The Regional Court of Lübeck recently had to deal with the assessment of compensation for pain and suffering, but with the peculiarity that the accident occurred in Italy. However, the injured party was a German citizen who was on holiday in the southern country.

The Regional Court delivered its judgment on 19 June 2024, under case number 10 O 201/23. The injured party was travelling with her husband and daughter on the Taranto-Bologna motorway. Her son and his partner were travelling in another car. They were on their way home and, as is often the case at the end of the holiday period, the roads were full and there was a traffic jam. The plaintiff drove to the end of the traffic jam and stopped carefully, as did her son. However, the defendant did not see the end of the traffic jam in time and hit the plaintiff's car without braking, causing a number of injuries to the plaintiff and her passengers. The plaintiff's father, who has been paralysed since the accident, has had to undergo several hospitalisations and treatments, as well as home care.
In the case of foreign cases, it should be noted that German law may not be immediately applicable, or that a prior step must be taken to determine which court has jurisdiction. Pursuant to Art. 11 I b of the Brussels Ia Regulation, the Landgericht Lübeck has international and local jurisdiction. This provision is found in the section of the Brussels Ia Regulation dealing with insurance matters.

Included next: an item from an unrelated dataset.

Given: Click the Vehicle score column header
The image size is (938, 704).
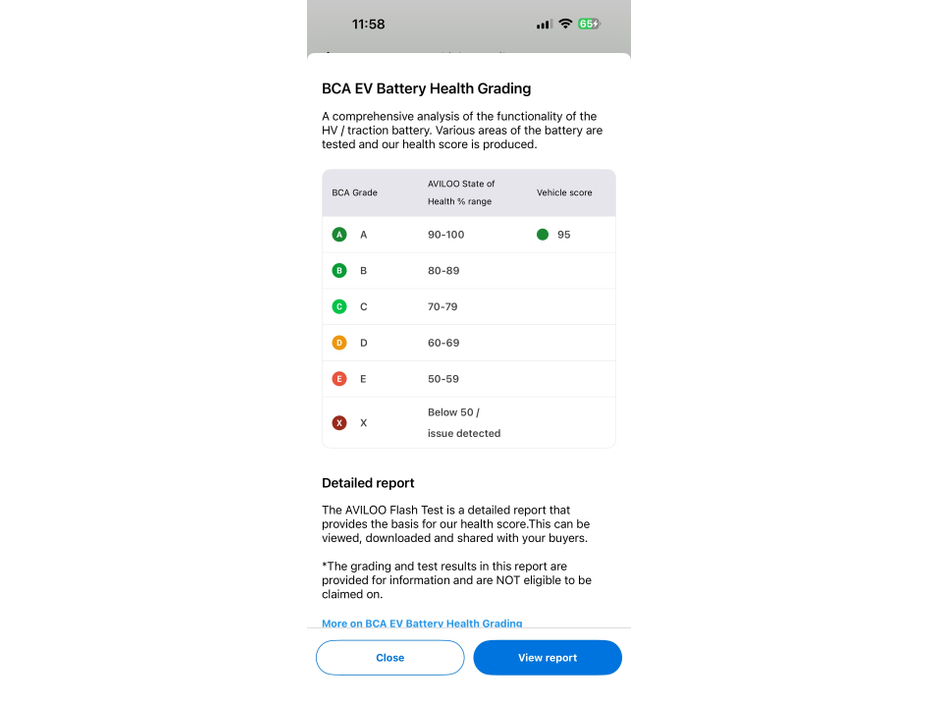Looking at the screenshot, I should tap(564, 193).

In order to determine the substantive law, it is first necessary to look at the Introductory Code to the German Civil Code (EGBGB), which then opens the way to the provisions of EU or international law. In any case, the Rome I Regulation, which relates to contractual relationships, is applicable. In the absence of a choice of law and a specific provision, the Italian Civil Code is governed by Articles 2054, 2057 and 2059, in accordance with Art. 4 of the Rome I Regulation. In Italy, the 'Tabella Unica di Milano' or Milan Table is used to measure non-patrimonial damage, i.e. non-pecuniary damage based on physical injury or impairment of health. It distinguishes between temporary impairment and permanent damage.
The sentencing judge must now determine the foreign law ex officio. This follows from Article 293 of the Code of Civil Procedure. This means that he must now apply the foreign law as interpreted and applied by the judge of the country concerned. The way in which the law is now applied in Italy must be determined by the sentencing judge at his own discretion. The judge of fact must determine the law as a whole, as it has developed in doctrine and case law. He must make use of the sources of knowledge available to him and, consequently, apply the Milan table.

From the point of view of content, it can be said, on the basis of the guiding principles, that an Italian party responsible for an accident and insured in Italy is liable in accordance with the provisions of the 'Codice Civile' if a German holidaymaker has suffered non-material damage. The 'Tabella Unica di Milano' or Milan Table is then used to assess such compensation for pain and suffering. However, the amounts of compensation for pain and suffering developed in national case law must also be taken into account.

 

(Regional Court of Lübeck Judgement of 19 June 2024 - 10 O 201/23)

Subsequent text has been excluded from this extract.